Allée des Justes à Paris
Allée des Justes à Jérusalem

Les Justes

Année de nomination : 1998

Jacqueline Martin Elié

Année de nomination : 1998
Date de naissance : 27/05/1907
Date de décés : 30/09/1996
Profession : Membre de la Cimade

Jacques Martin

Année de nomination : 1998
Date de naissance : 24/06/1906
Date de décés : 23/07/2001
Profession : Pasteur intérim bénévole, Objecteur de conscience,employé dans une bonneterie membre de la CIMADE

Localisation Ville : Ganges (34190)
Département : Hérault
Région : Occitanie

L'histoire

Objecteur de conscience avant la guerre, Jacques Martin avait été emprisonné pendant environ un an. Un médecin militaire le réforma pour raisons de santé en 1939. Il avait alors terminé ses études de théologie. Toutefois, l’Eglise protestante, fidèle à sa politique de l’époque envers les objecteurs de conscience, ne lui confia pas de paroisse. Martin accepta la charge de pasteur par interim, à titre bénévole, à Ganges (Hérault). Il dut donc trouver du travail pour nourrir sa famille et fut embauché dans une bonnetterie locale qui fabriquait des bas de soie. Sa femme et lui adhérèrent à l’organisation « La Cimade » et travaillèrent la main dans la main avec Madeleine Barot (q.v.) qui les mit en contact avec des Juifs internés à Gurs.
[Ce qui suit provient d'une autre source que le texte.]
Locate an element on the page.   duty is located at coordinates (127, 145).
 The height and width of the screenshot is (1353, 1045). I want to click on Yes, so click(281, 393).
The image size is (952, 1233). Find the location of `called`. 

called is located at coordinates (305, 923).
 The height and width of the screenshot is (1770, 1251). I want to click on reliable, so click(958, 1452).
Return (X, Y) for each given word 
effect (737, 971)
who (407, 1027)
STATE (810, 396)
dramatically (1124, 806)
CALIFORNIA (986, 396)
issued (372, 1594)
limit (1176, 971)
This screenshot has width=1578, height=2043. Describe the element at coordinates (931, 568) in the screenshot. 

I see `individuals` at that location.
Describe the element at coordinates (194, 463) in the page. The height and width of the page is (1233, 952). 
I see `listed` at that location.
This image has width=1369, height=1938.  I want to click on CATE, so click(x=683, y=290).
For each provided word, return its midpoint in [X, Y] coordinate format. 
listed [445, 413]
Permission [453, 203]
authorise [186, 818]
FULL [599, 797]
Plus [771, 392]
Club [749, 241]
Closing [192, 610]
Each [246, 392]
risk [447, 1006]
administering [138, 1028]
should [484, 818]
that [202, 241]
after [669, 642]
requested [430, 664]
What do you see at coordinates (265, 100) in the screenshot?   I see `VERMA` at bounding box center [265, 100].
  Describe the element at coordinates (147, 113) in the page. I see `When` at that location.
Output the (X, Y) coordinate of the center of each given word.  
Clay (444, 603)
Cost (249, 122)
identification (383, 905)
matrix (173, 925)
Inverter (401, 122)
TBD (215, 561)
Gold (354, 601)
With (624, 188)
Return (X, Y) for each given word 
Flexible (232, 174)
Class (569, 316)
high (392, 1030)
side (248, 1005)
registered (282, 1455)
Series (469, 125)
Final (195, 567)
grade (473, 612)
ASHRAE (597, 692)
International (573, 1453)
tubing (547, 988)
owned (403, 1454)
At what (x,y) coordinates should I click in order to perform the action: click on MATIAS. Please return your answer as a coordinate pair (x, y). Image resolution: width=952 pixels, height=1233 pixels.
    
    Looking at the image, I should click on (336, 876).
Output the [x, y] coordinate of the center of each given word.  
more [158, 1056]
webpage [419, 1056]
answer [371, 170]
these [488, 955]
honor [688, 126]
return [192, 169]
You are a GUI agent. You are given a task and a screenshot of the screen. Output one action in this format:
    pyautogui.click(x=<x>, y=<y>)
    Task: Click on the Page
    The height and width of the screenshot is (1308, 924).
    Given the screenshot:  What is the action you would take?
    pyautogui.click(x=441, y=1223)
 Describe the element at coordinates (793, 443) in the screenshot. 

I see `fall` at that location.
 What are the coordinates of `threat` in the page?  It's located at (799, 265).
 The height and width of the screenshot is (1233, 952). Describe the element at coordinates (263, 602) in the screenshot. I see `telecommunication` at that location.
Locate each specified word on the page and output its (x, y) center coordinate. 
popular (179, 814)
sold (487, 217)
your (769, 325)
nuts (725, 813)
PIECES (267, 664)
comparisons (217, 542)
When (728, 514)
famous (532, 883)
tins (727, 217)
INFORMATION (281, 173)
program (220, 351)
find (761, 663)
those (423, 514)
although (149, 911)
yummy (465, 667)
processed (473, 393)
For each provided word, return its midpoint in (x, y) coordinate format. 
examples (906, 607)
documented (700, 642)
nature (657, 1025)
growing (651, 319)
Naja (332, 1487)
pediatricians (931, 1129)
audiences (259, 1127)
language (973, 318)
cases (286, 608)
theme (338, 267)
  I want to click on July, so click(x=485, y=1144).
Les Martin leur envoyaient des colis de nourriture. Ils aidèrent plusieurs détenus à retrouver la liberté et à émigrer à l’étranger. Lorsque commencèrent les arrestations massives de Juifs dans le sud de la France, le pasteur et sa femme sauvèrent beaucoup de vie. Ils cachèrent des Juifs chez eux pendant de courtes périodes, en attendant de leur trouver un refuge plus permanent, le plus souvent chez un membre de leur paroisse. Jacques Martin falsifia des cartes d’identité, et les remit à des Juifs qui en avaient besoin. Il faisait partie d’un réseau qui subtilisait des cartes d’alimentation et des tickets de rationnement pour les faire parvenir aux Juifs qui se cachaient. Les Martin ont hébergé le beau-frère de Jacques, le pasteur André Trocmé (q.v.) dans leur maison familiale de Perdyer (Drôme). Le 22 juin 1944, la Milice arrêta Jacques Martin, accusé d’activités clandestines, et le fit incarcérer à la prison de Montpellier. C’est alors qu’intervint l’une des transactions les plus étranges de cette période troublée : la Résistance négocia la libération du pasteur en échange de mille moutons… et il fut remis en liberté trois jours avant la Libération. Après la guerre, l’Etat-major des armées a décerné à cet objecteur de conscience la Croix de guerre en hommage à son combat « pour aider les réfractaires, les maquis et toutes les victimes de la répression ennemie. »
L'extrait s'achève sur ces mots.